• [Instructions to follow]:
Shown below are entries with pictures; the line with "Screen dimensions: 988x500" through the line with "Screen dimensions: 189x145" is the span to retype exactly, and the pictures stay out.

• [Source material]:
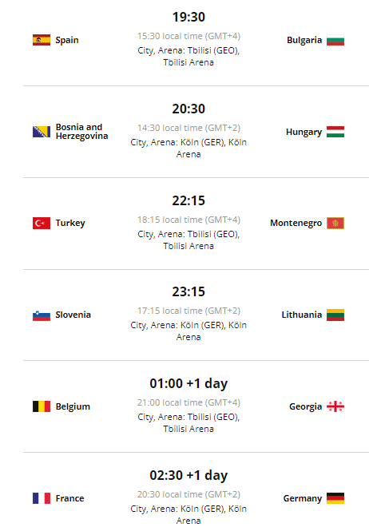
Task: Click the Montenegro flag icon
Action: click(335, 223)
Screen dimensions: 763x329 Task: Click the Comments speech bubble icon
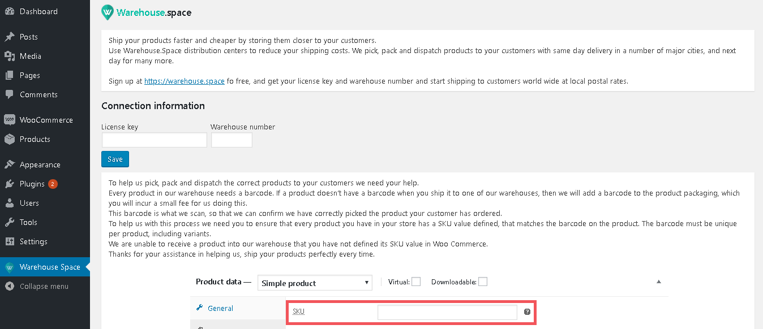(9, 94)
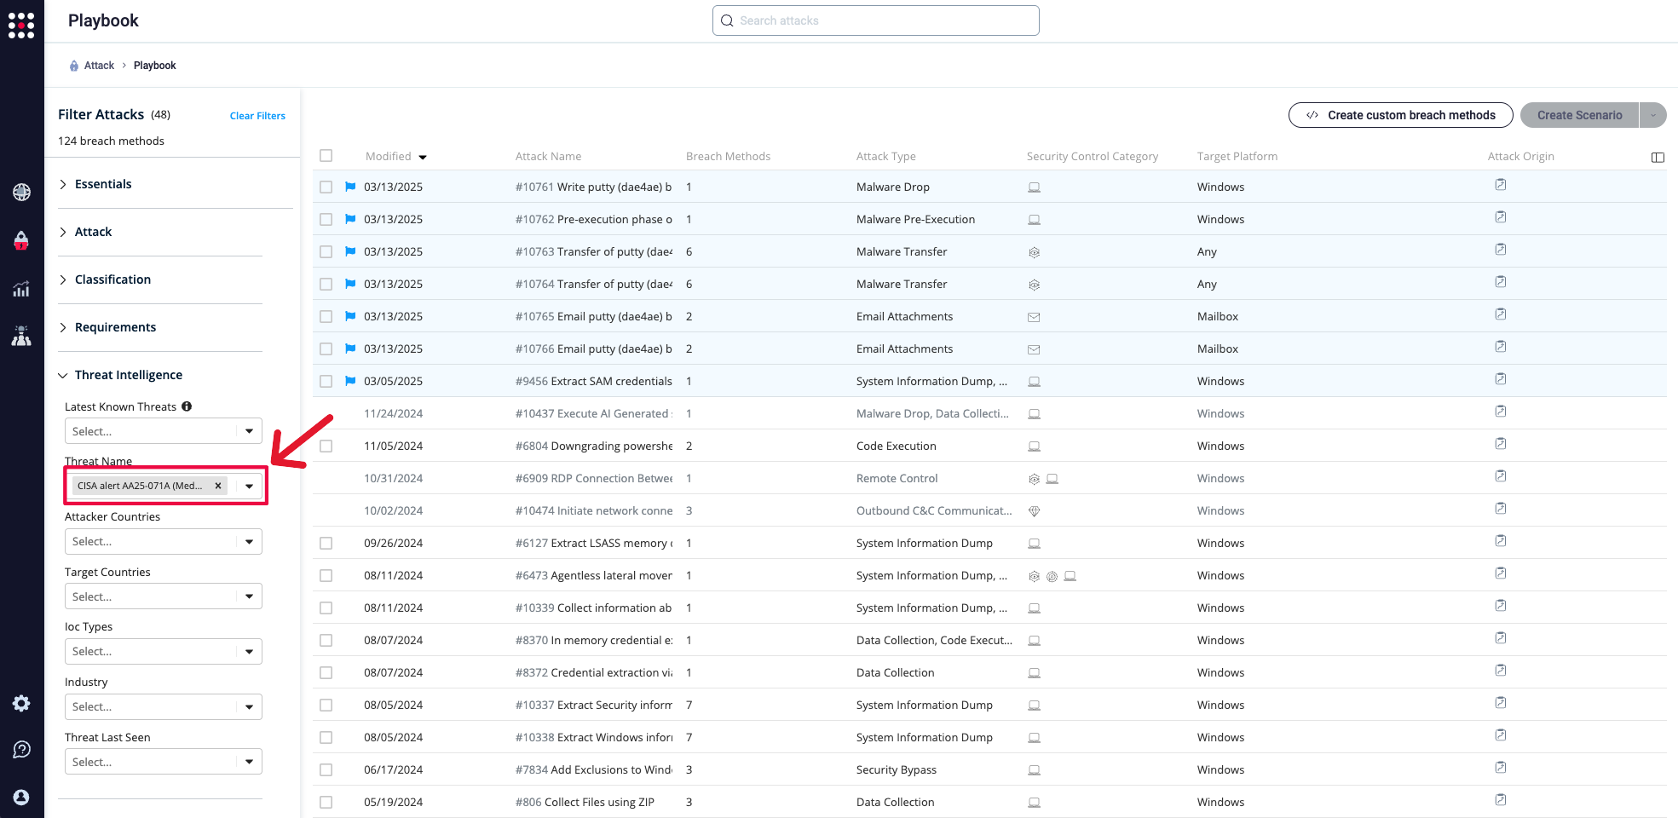
Task: Select checkbox for attack #10763
Action: pyautogui.click(x=326, y=252)
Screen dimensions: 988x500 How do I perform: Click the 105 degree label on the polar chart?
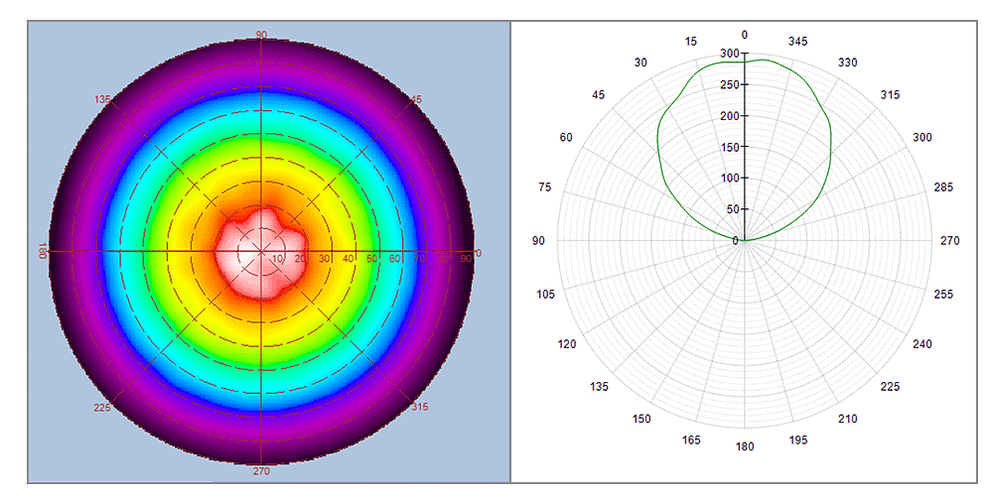[x=546, y=295]
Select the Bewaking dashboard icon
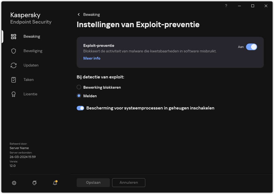Image resolution: width=274 pixels, height=194 pixels. pyautogui.click(x=13, y=36)
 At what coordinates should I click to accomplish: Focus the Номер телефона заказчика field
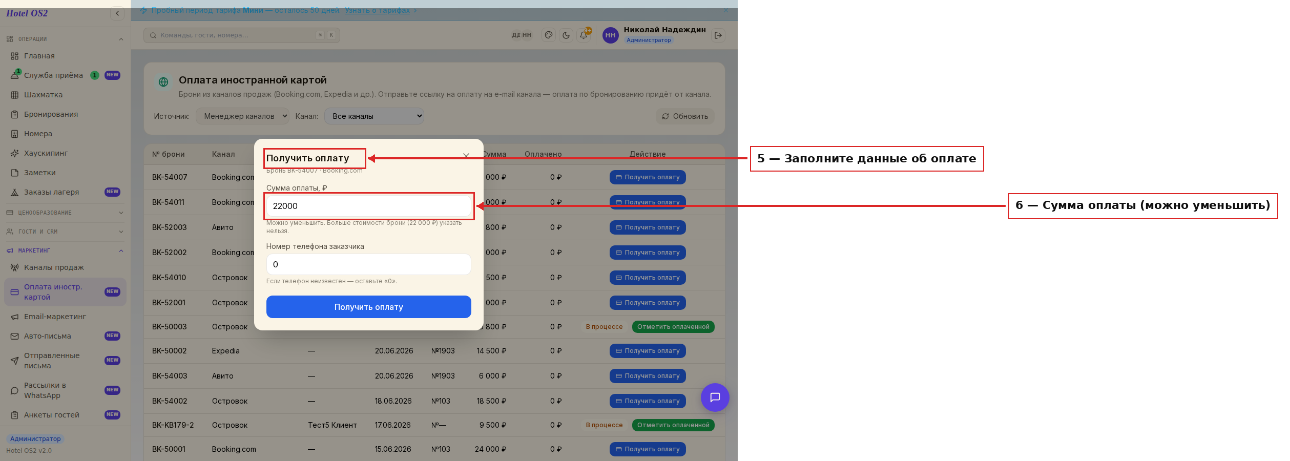pos(369,264)
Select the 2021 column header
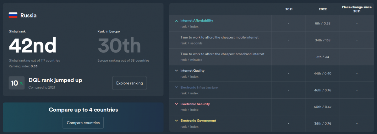 [289, 9]
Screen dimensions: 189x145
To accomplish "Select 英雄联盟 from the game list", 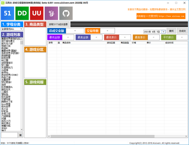I will [6, 55].
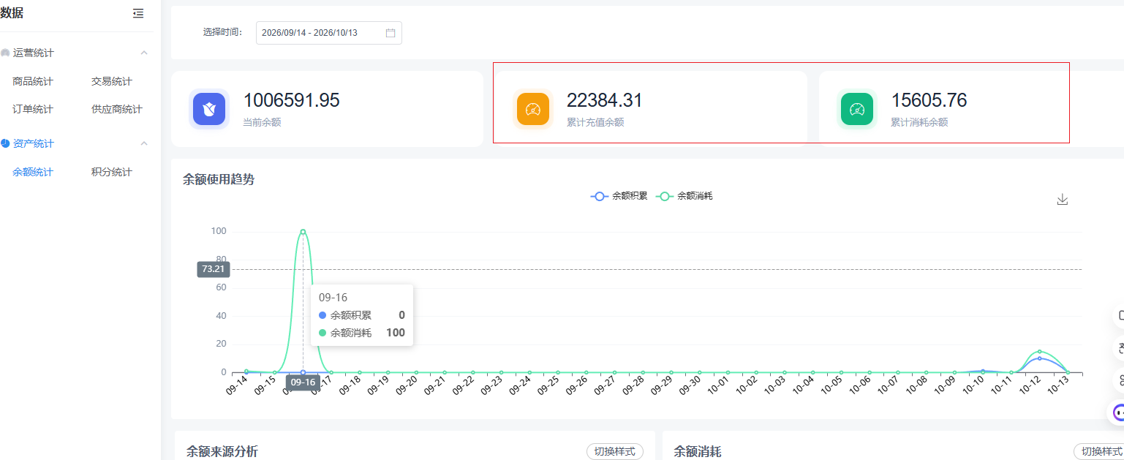The height and width of the screenshot is (460, 1124).
Task: Open 积分统计 menu item
Action: pos(112,172)
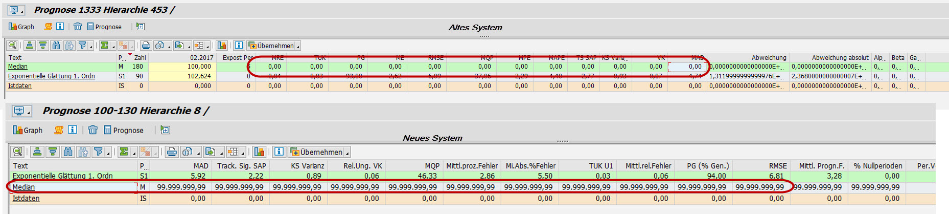Expand the Sum total dropdown in Prognose 100-130 toolbar
949x214 pixels.
click(x=134, y=154)
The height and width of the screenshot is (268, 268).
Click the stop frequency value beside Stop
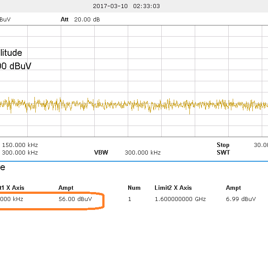261,145
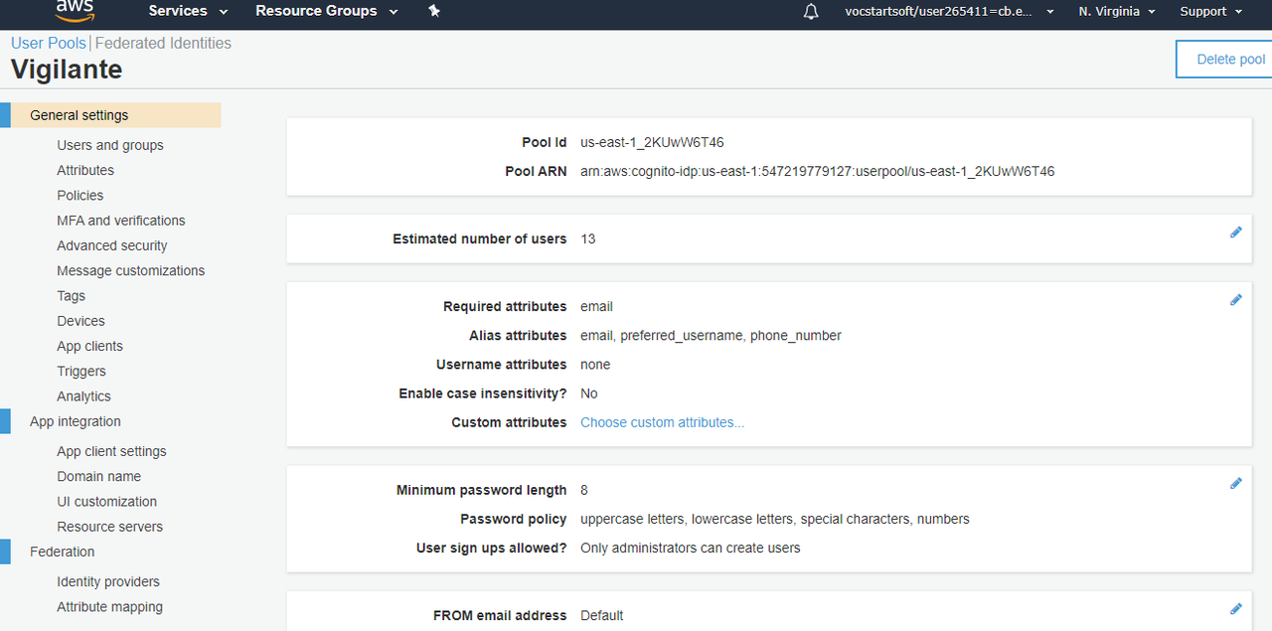Switch to Federated Identities tab
The image size is (1272, 631).
click(163, 43)
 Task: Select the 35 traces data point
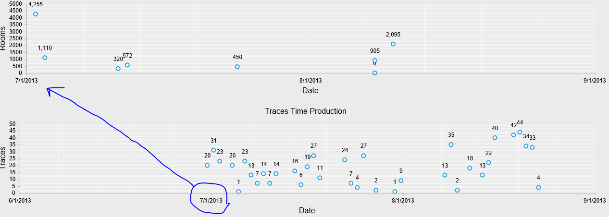[x=451, y=145]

• [Result]:
Screen dimensions: 988x500 How do I perform: Click the 105 degree label on the polar chart?
[x=546, y=295]
Select the Bewaking dashboard icon
Image resolution: width=274 pixels, height=194 pixels. pyautogui.click(x=13, y=36)
 At what coordinates should I click to accomplish: Focus the Номер телефона заказчика field
pos(369,264)
Select the 2021 column header
 [289, 9]
Screen dimensions: 189x145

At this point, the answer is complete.